# How to complete this task:
Retype the data below without altering anything.

::::::::::

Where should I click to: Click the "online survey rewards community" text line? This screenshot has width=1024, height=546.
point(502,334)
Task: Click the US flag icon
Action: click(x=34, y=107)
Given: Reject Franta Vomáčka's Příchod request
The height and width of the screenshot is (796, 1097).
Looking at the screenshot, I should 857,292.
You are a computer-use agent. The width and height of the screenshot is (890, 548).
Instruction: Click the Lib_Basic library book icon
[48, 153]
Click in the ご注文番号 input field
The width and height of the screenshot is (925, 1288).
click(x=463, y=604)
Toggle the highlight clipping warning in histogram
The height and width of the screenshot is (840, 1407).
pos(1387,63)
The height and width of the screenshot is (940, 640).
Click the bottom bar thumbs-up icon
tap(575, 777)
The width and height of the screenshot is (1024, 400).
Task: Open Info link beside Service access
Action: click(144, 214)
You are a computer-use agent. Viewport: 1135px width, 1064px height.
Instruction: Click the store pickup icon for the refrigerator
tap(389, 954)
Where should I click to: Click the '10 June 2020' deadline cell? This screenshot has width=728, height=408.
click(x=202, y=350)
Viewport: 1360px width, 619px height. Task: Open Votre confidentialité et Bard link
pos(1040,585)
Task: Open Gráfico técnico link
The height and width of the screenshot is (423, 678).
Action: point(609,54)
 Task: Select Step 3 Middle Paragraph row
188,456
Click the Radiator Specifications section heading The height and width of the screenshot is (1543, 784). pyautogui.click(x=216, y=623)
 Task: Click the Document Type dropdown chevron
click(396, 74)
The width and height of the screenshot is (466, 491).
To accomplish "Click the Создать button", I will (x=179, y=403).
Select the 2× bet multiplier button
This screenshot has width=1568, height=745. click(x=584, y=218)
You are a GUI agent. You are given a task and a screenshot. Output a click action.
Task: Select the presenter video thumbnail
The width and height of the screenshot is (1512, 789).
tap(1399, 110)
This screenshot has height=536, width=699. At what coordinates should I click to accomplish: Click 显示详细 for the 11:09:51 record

::::::::::

# Task output:
Where should I click to: Click the "online survey rewards community" text line? This screenshot has width=1024, height=546.
point(502,334)
Task: Click the US flag icon
Action: click(x=34, y=107)
Given: Reject Franta Vomáčka's Příchod request
The height and width of the screenshot is (796, 1097).
Looking at the screenshot, I should 857,292.
You are a computer-use agent. The width and height of the screenshot is (890, 548).
Instruction: Click the Lib_Basic library book icon
[48, 153]
Click in the ご注文番号 input field
The width and height of the screenshot is (925, 1288).
click(x=463, y=604)
Toggle the highlight clipping warning in histogram
The height and width of the screenshot is (840, 1407).
pos(1387,63)
The height and width of the screenshot is (940, 640).
Click the bottom bar thumbs-up icon
tap(575, 777)
The width and height of the screenshot is (1024, 400).
Task: Open Info link beside Service access
Action: click(144, 214)
You are a computer-use agent. Viewport: 1135px width, 1064px height.
Instruction: Click the store pickup icon for the refrigerator
tap(389, 954)
Where should I click to: Click the '10 June 2020' deadline cell? This screenshot has width=728, height=408.
click(x=202, y=350)
Viewport: 1360px width, 619px height. Task: Open Votre confidentialité et Bard link
pos(1040,585)
Task: Open Gráfico técnico link
The height and width of the screenshot is (423, 678).
Action: point(609,54)
 Task: Select Step 3 Middle Paragraph row
188,456
Click the Radiator Specifications section heading The height and width of the screenshot is (1543, 784). pyautogui.click(x=216, y=623)
 Task: Click the Document Type dropdown chevron
click(396, 74)
The width and height of the screenshot is (466, 491).
To accomplish "Click the Создать button", I will (x=179, y=403).
Select the 2× bet multiplier button
This screenshot has width=1568, height=745. click(x=584, y=218)
You are a GUI agent. You are given a task and a screenshot. Output a click action.
Task: Select the presenter video thumbnail
The width and height of the screenshot is (1512, 789).
tap(1399, 110)
This screenshot has height=536, width=699. At what coordinates should I click to accomplish: Click 显示详细 for the 11:09:51 record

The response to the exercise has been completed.